A convicted sex offender who was caught in a sting operation by a vigilante group has been jailed for seven and a half years.

Michael Macken who is 41 and of no fixed abode, was caught by the group communicating in a highly sexualised way with people he thought were nine different teenage girls aged between 11 and 14 years old.

The judge at the Circuit Criminal Court in Dublin said it was "deeply concerning" that he has previous convictions for sexual assault involving young children.

In August 2024, around 20 people from what was described as a "self appointed" vigilante group targeting potential online child exploitation arrived at the home of Michael Macken's parents in Coolock, where he was living at the time.

Garda Keith Alford told the court at an earlier hearing that the group called Child Online Protection Enforcers, based in Northern Ireland, confronted Macken with evidence that he had been trying to contact children online for sexual exploitation.

Defence counsel, Seoirse Ó Dúnlaing said Macken was "bundled" into a car and driven to the local garda station where there was "uproar" and two people from the group were later charged with public order offences.
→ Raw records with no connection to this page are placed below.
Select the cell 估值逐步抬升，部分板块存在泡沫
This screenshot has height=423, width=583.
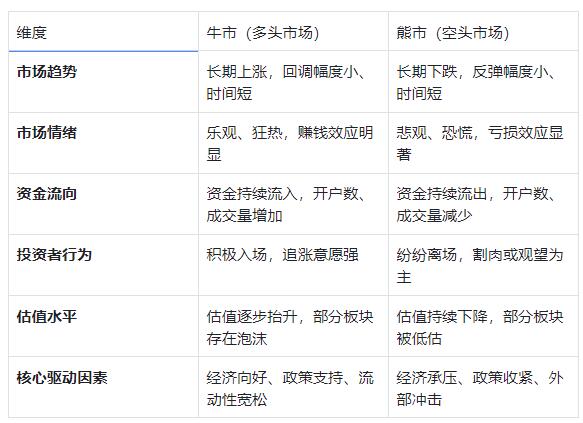point(293,326)
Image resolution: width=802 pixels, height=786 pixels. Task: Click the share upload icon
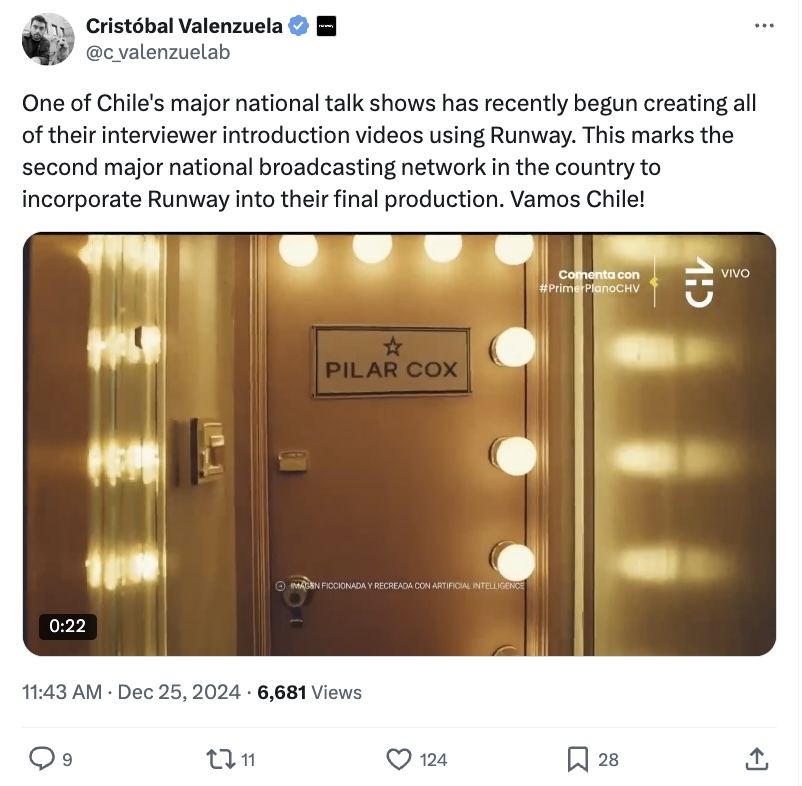point(757,759)
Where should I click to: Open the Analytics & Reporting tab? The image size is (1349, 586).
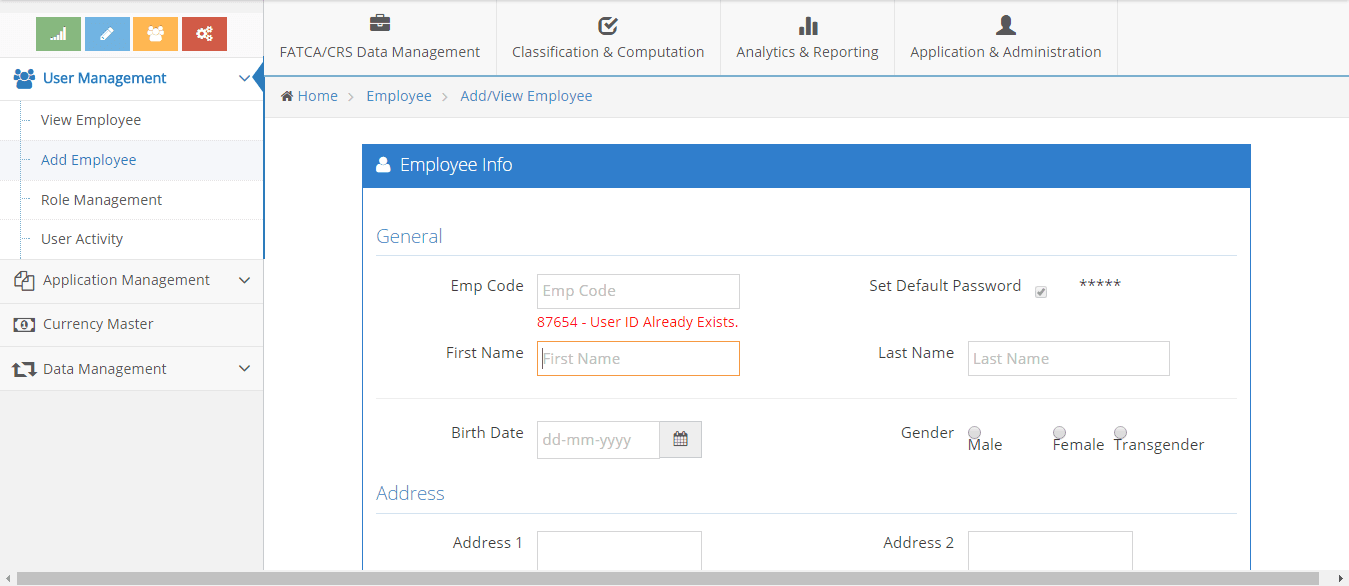click(x=807, y=38)
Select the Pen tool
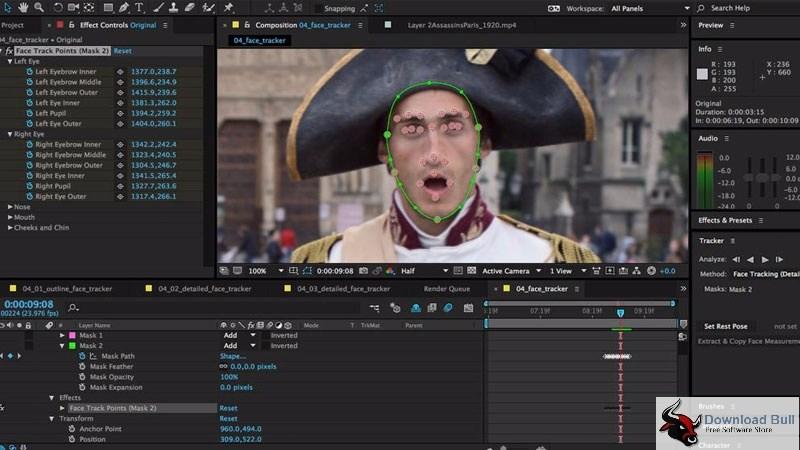 pyautogui.click(x=124, y=8)
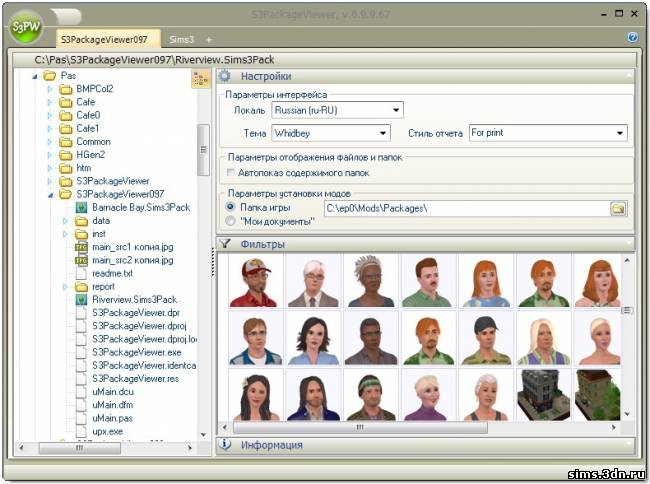
Task: Click the funnel icon beside Фильтры
Action: coord(225,243)
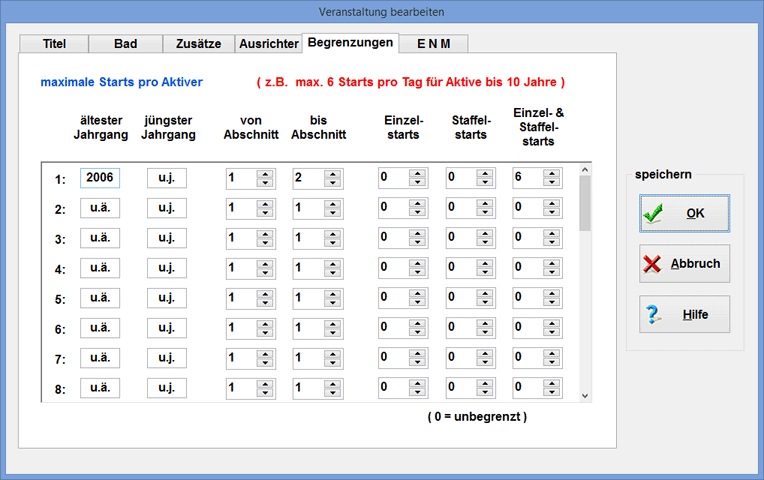Open the E N M tab

click(433, 44)
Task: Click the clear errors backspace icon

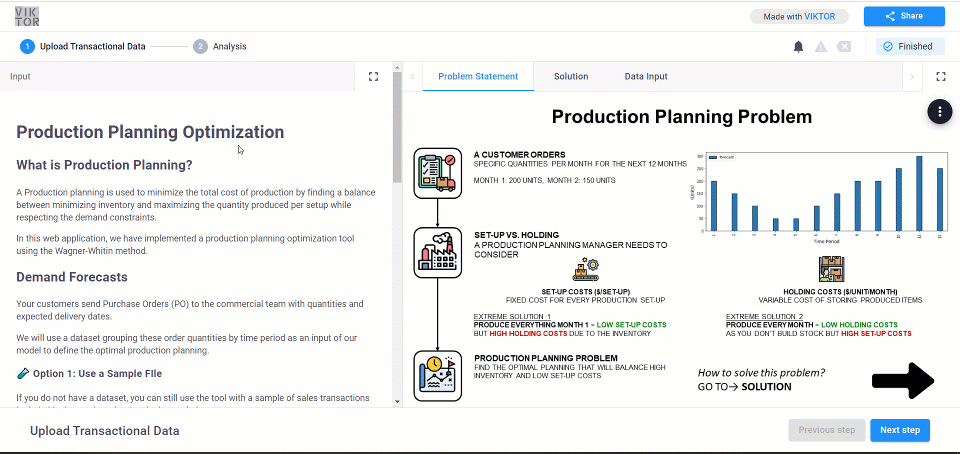Action: (x=844, y=47)
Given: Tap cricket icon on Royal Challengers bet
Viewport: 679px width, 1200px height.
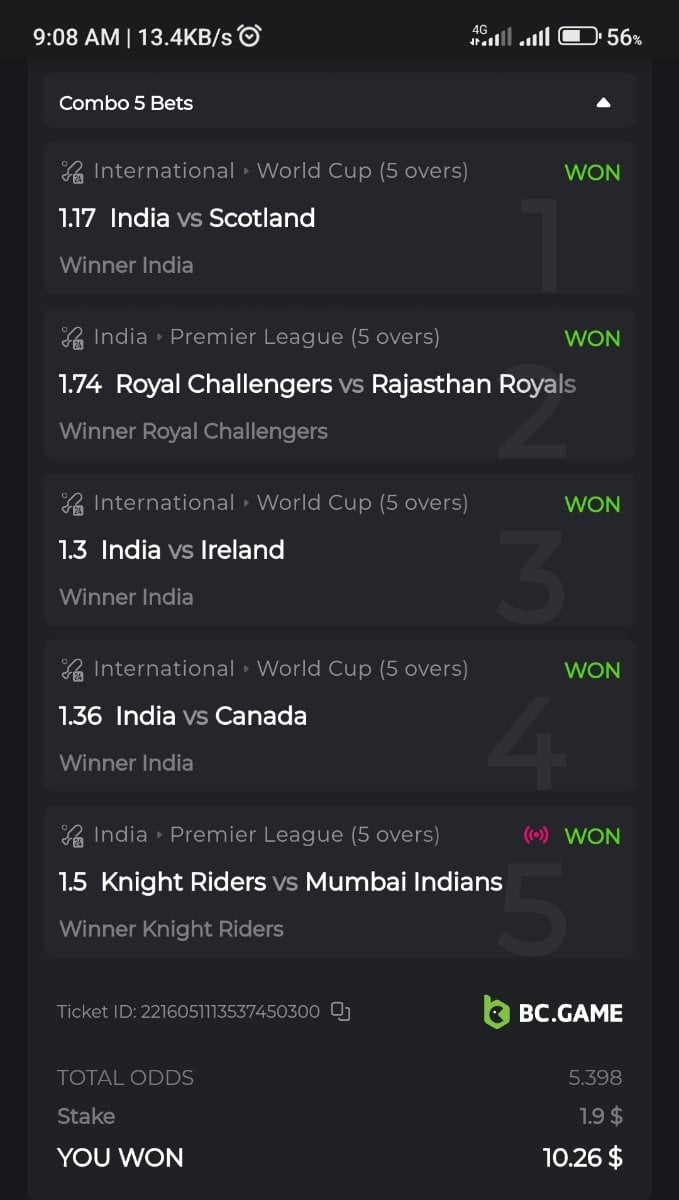Looking at the screenshot, I should click(x=72, y=338).
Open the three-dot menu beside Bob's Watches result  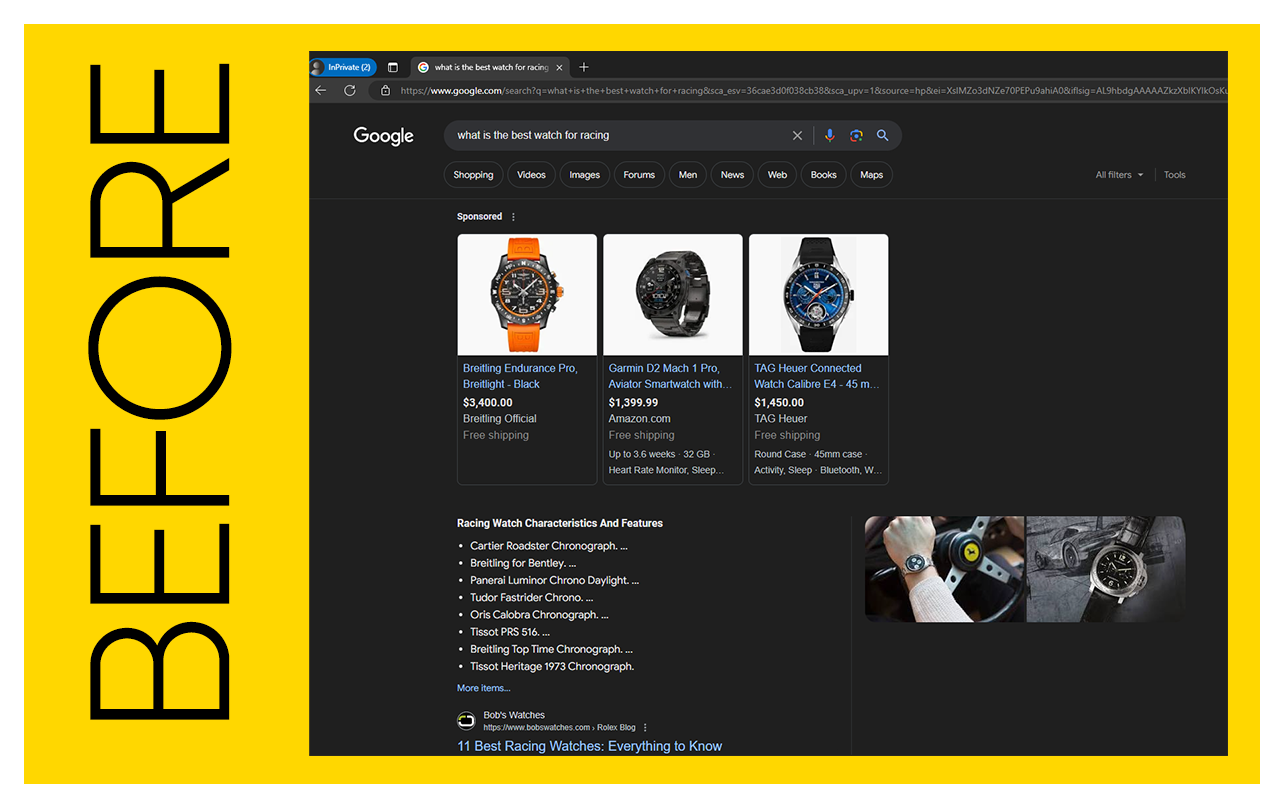pyautogui.click(x=644, y=727)
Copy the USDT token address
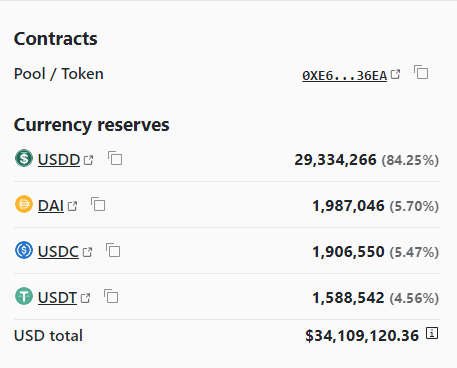The image size is (457, 368). (111, 296)
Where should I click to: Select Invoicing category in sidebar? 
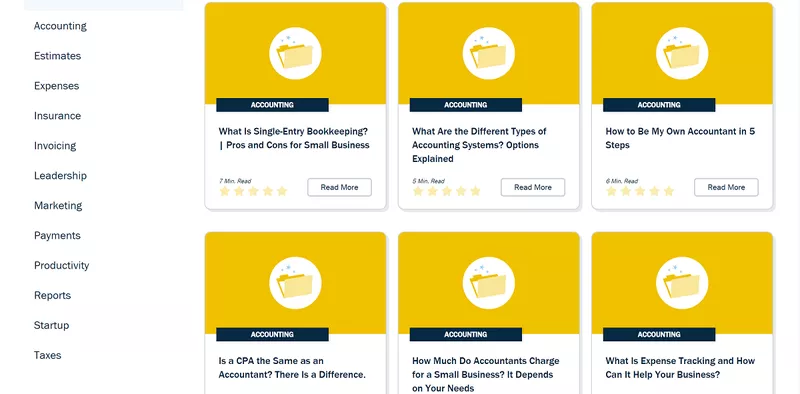pyautogui.click(x=55, y=146)
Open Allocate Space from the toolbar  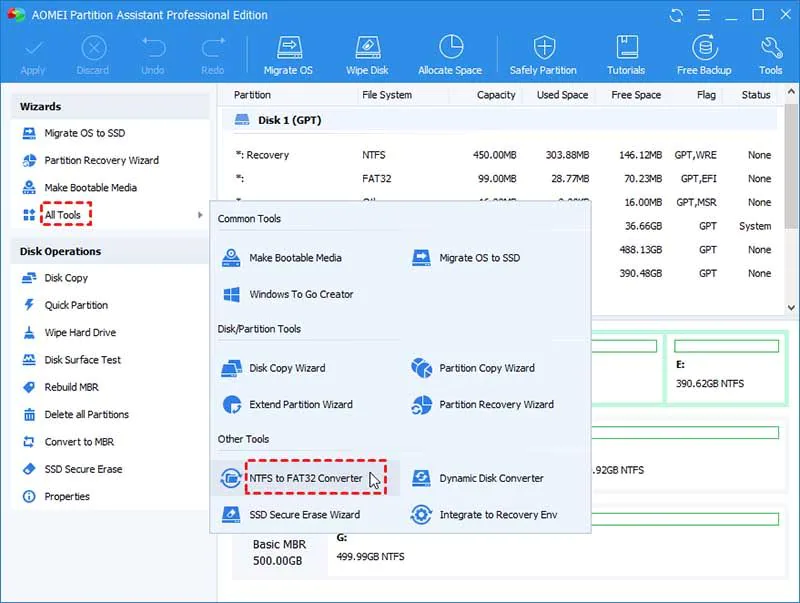coord(450,54)
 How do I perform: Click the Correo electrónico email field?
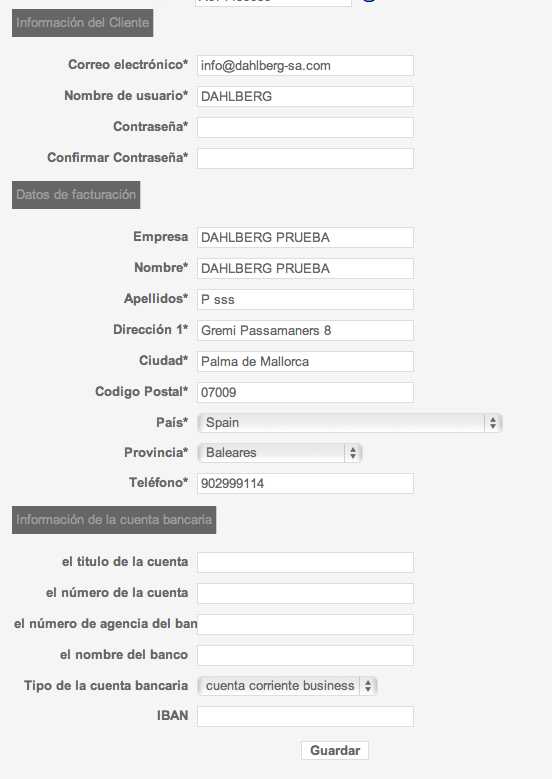click(305, 66)
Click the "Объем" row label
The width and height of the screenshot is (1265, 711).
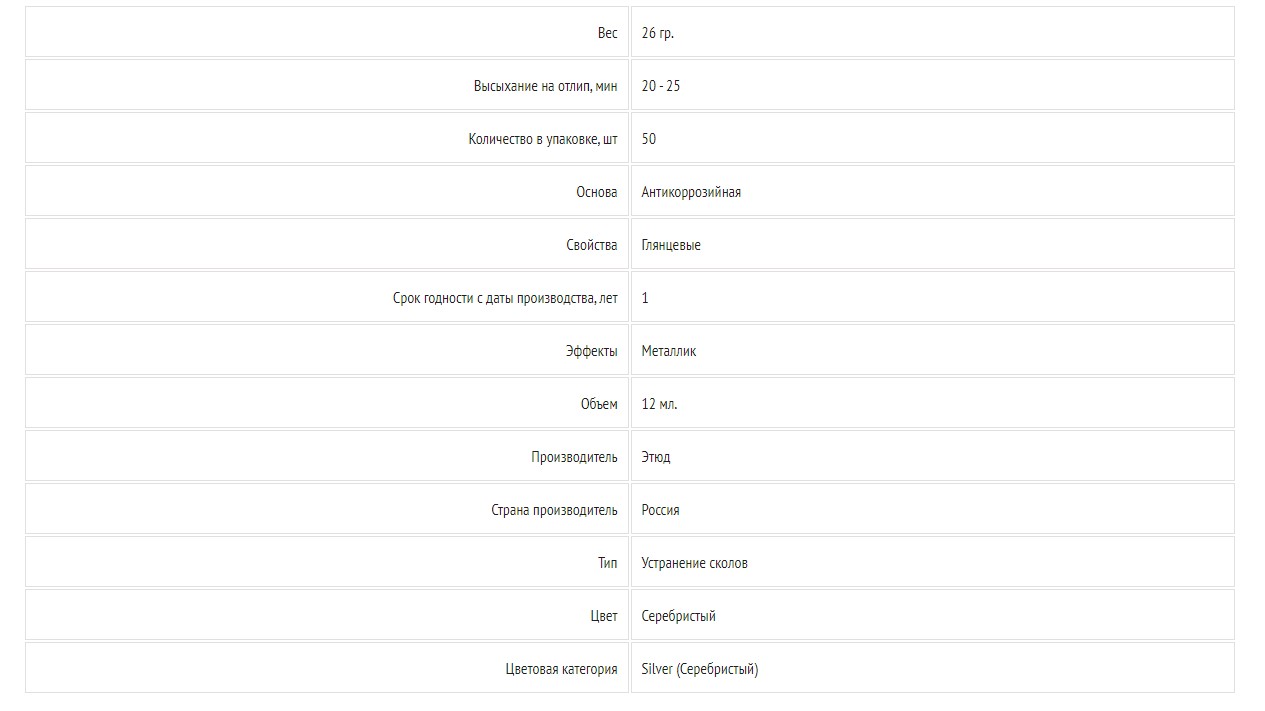[x=599, y=404]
The court heard Macken was taken into custody for his own protection.

He admitted he had been using Facebook to contact children he believed were 14 and younger. He said he did it because he was bored.

The messages were extremely sexually explicit. He sent the "children" sexually explicit material and invited them to carry out sexual acts and send him videos and photographs.

Macken pleaded guilty to a number of sample counts including communicating with a person with the intention to facilitate sexual exploitation of a child and attempting to send sexually explicit material to a child.

The court heard he was homeless and had extremely low intellectual functioning.

He was single and lived a "lonely existence" the court was told.

Sentencing Macken, Judge Orla Crowe said all the children he was communicating with were "fictitious" and the group used a decoy adult pretending to be a child.

Nevertheless, she said Macken had the intention to communicate with very young children in a sexualised, inappropriate and very wrong manner.

She said he clearly had a deep rooted and problematic interest in young children and a sexual proclivity towards young children.

Macken has two previous convictions for sexually assaulting children aged nine and 11.

Judge Crowe said these previous convictions were a very serious matter and deeply concerning and his offences had to be marked by a significant custodial sentence.

She sentenced him to eight years in prison with the last six months suspended on conditions, including that he avail of all relevant programmes in custody and produce all of his electronic devices to gardaí if called to do so.